HIV Bisa Diobati, Masyarakat Bisa Skrining Gratis di Faskes Terdekat

HIV Bisa Diobati, Masyarakat Bisa Skrining Gratis di Faskes Terdekat © mili.id

Ilustrasi (Foto: Freepik)

Surabaya - Penyebaran Orang dengan Human Immunodeficiency Virus (ODHIV) di Jawa Timur per Januari sampai November 2023 tercatat 9.409 orang. Angka tersebut berdasar data dari Sistem Informasi HIV/AIDS (SIHA).

Kepala Dinas Kesehatan (Kadinkes) Jawa Timur, Dr. Erwin Astha Triyono mengungkapkan, bagi masyarakat yang terpapar HIV tak perlu cemas dan khawatir. Sebab penyakit yang menyerang sel darah putih ini masih bisa diobati menggunakan Anti Retroviral (ARV).

Baca juga: Kadindik Jatim Buka Porsenijar PGRI 2025: Ajang Sportif dan Kreatifitas Guru

"Terapi HIV dengan ARV ini sangat menjanjikan, karena target pemerintah sendiri dalam 6 bulan pertama, 95 persen virusnya sudah harus tidak terdeteksi. Jika sudah tidak terdeteksi, maka diharapkan kekebalan tubuhnya akan bangkit dengan sendirinya," ungkap Erwin, Selasa (15/12/2023).

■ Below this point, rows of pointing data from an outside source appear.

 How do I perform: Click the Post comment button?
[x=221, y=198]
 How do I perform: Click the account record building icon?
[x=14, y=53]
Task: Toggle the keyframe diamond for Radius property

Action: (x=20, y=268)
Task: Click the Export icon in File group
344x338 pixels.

Menurutnya, bila kekebalan tubuh bangkit, maka diharapkan pasien HIV bisa kembali pulih menjadi manusia normal seperti biasa dari sisi imunitasnya. Namun tetap harus mengonsumsi ARV sepanjang hidupnya.

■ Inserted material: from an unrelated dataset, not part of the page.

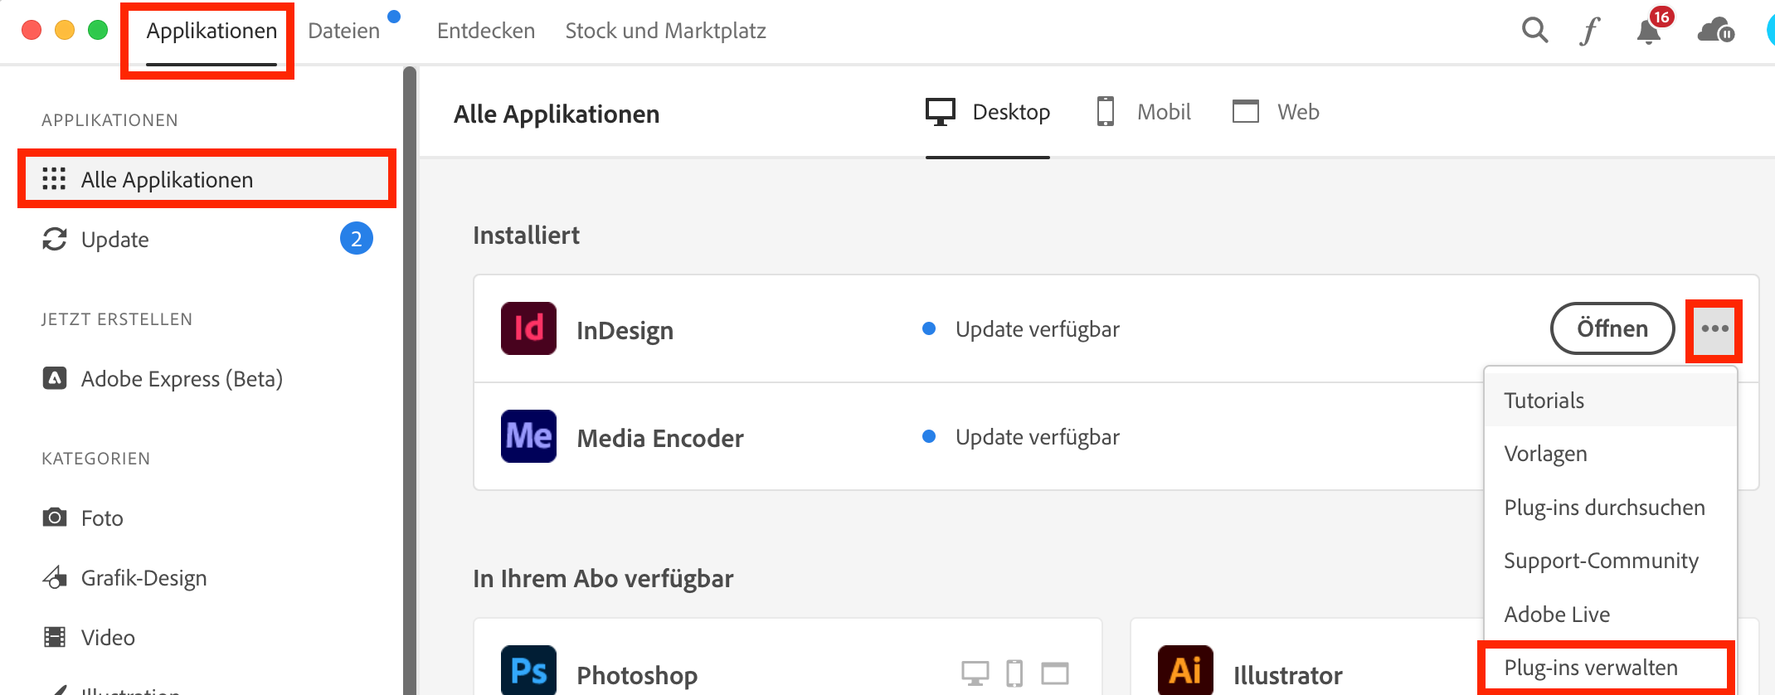The image size is (1775, 695).
Task: Select the Web platform tab
Action: click(x=1277, y=112)
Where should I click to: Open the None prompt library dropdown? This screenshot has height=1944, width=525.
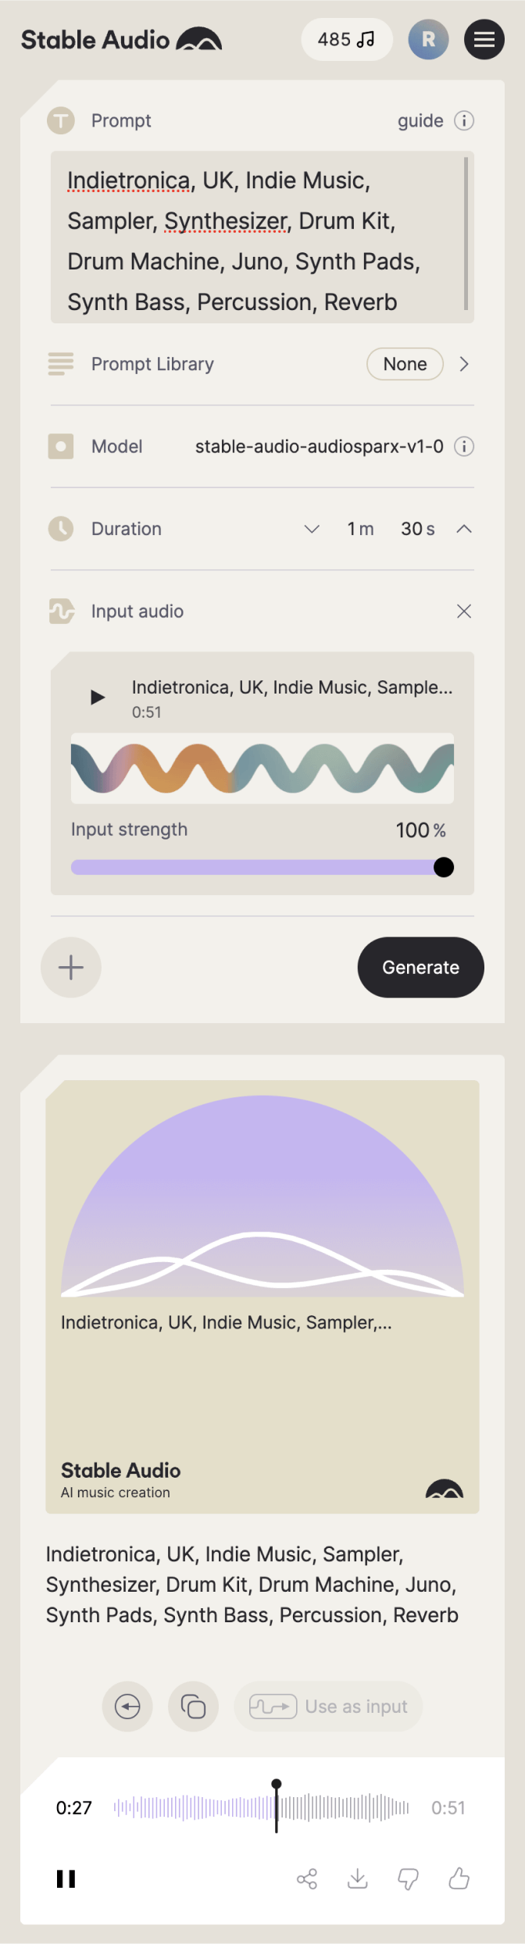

"Namun, jangan dibayangkan sepanjang hidup harus minum obat, tetapi hanya cukup meluangkan waktu 5 menit setiap harinya untuk mengonsumsi ARV, imunitas ODHIV bisa terjaga dan bisa melakukan aktivitas sehari-hari seperti biasa. Jadi, penyakit HIV tidak ada bedanya dengan penyakit kronis lainnya, pemenangnya adalah siapa yang mau berobat," jelas Erwin.

Oleh karena itu, Erwin menegaskan, bagi masyarakat yang memiliki risiko tertular agar segera mengakses layanan kesehatan untuk diperiksa dan diobati. Ia mengatakan hampir semua fasilitas kesehatan yang ada di Indonesia, khususnya di Jawa Timur, telah membuka skrining HIV secara gratis.

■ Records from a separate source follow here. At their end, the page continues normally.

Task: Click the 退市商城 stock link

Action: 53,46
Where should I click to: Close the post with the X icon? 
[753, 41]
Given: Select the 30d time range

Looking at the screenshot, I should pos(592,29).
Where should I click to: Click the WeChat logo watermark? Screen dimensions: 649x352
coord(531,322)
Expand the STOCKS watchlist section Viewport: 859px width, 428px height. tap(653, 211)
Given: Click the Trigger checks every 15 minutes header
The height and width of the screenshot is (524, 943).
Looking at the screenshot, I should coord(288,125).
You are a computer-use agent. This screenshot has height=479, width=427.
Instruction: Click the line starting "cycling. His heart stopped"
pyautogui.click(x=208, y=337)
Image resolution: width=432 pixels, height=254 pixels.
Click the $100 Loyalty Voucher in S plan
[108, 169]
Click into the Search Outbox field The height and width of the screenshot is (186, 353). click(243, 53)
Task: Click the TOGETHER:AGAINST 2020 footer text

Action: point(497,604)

Baca juga: Kadinkes Jatim Optimis Kontribusi Pramuka untuk Pembangunan Kesehatan

"Sehingga, tidak ada alasan bagi masyarakat yang memiliki resiko untuk tidak segera memeriksakan diri dan diobati," tegasnya.

Selain itu, program-program skrining ibu hamil juga menjadi isu penting. Ini dilakukan untuk menuju Indonesia Emas Tahun 2045, yang diharapkan mendapat generasi-generasi yang sehat.

Sedangkan untuk mendapatkan generasi yang sehat, salah satu program pemerintah saat ini yaitu mendorong skrining pada ibu hamil. Tidak hanya HIV, tapi juga hepatitis B dan sifilis.

Baca juga: Kadinkes Jatim Sebut Ada 9.437 Kasus DBD di Januari-April 2025: Waspada, Masifkan PSN

"Dengan skrining, diharapkan bila ibu hamil itu ternyata negatif atau sehat, maka kita bersyukur. Layanan Antenatal Care (ANC) akan tetap kita berikan yang terbaik untuk ibu-ibu yang sehat," tambahnya.

Sementara bila hasil skrining ibu hamil itu positif HIV, pihaknya akan memberikan ANC yang terbaik juga, tentunya ditambah dengan pemberian ARV bagi ibu hamil yang HIV positif.

"Pemberian ARV pada ibu hamil sangat menjanjikan karena begitu diberikan pada ibu hamil yang umur kehamilannya kurang dari minggu ke-14 maka diharapkan penularan ke bayinya kurang dari 2 persen," pungkasnya.